On 3 May, Assistant Secretary of State Christopher Ford announced the renewal of the waivers allowing work to continue on Arak, Fordow, and Bushehr facilities, but only for 90 days, rather than the previous 180. The decision to renew the waivers is welcome to those who hope all remaining parties to the nuclear deal will continue to implement it. But the engineers involved in converting Iranian facilities will not be able to make significant progress in such a short time. This short extension move effectively kicks the can down the road for 90 days.
Apparently, the Trump administration did not want to risk looking lenient by renewing all nuclear waivers and so revoked two. The first allowed Iran to ship excess heavy-water to Oman, while the second permitted it to ship excess enriched uranium—any amount above a 300-kilogram limit—in exchange for natural uranium. The JCPOA states that excess enriched uranium can be either down-blended (converting uranium enriched to anything above 3.5 percent back to low enriched uranium) or sold. The US decision prevents Iran from selling the excess enriched uranium, only leaving Tehran with the option of down-blending it.
The nuclear deal doesn’t address how Tehran should stay below the 130-ton heavy-water limit contained in the agreement. Ensuring Iran remains below the limit of heavy-water allowed by the JCPOA is essential to ensuring that Iran does not retain a second path to a nuclear weapon. Plutonium—produced in the operation of a heavy water plant—is the second raw material that could be used to produce a nuclear weapon. As such, the deal doesn’t force any party to the agreement or third party to help Iran get the excess heavy water out. But removing the option for other countries to take the excess heavy water seems designed to make it harder for Iran to comply with the limit contained in the JCPOA.

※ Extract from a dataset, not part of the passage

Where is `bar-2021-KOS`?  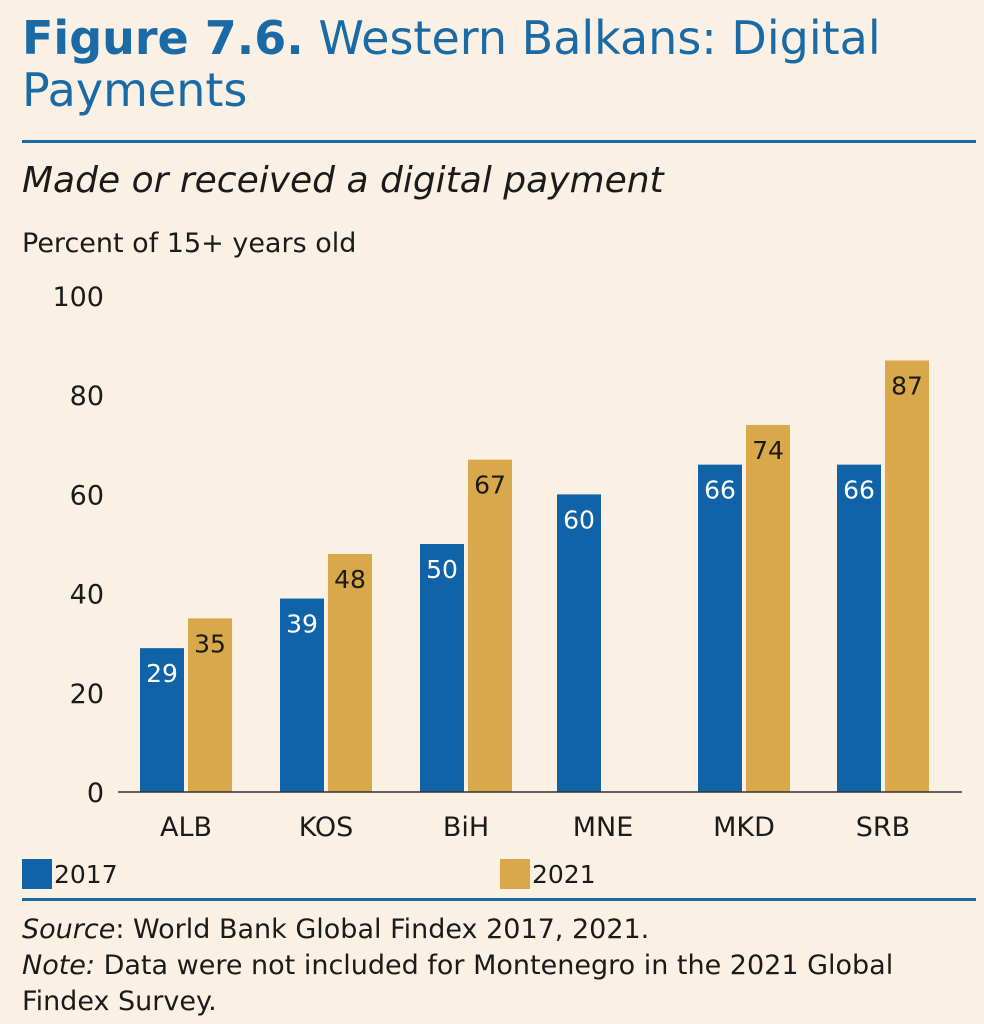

It is unclear what the Trump administration aims to achieve with its “maximum pressure” campaign. Ceasing the oil waivers only restricts Iran’s ability to purchase much needed humanitarian goods for a population that Secretary Pompeo repeatedly states the administration “stands with.” The renewal of the waivers allowing work to continue on Iran’s nuclear facilities is wise, but the shortening of the timeframe will mean that the administration will merely have to revisit the issue in 90 days. The work contemplated under the Iran nuclear deal can’t possibly be completed within three months. What’s more, far from “tightening restrictions on Iran’s program,” preventing it from shipping or selling excess nuclear material abroad seems designed to interfere with Iran’s efforts to implement its commitments under the JCPOA. Reframing a routine deployment of the USS Abraham Lincoln strike force to the region only serves to unnecessarily heighten tensions and foster the potential for miscalculation. The only reason to do any of this is to push Iran into a corner, paving the way toward military confrontation—something few want because it will achieve little.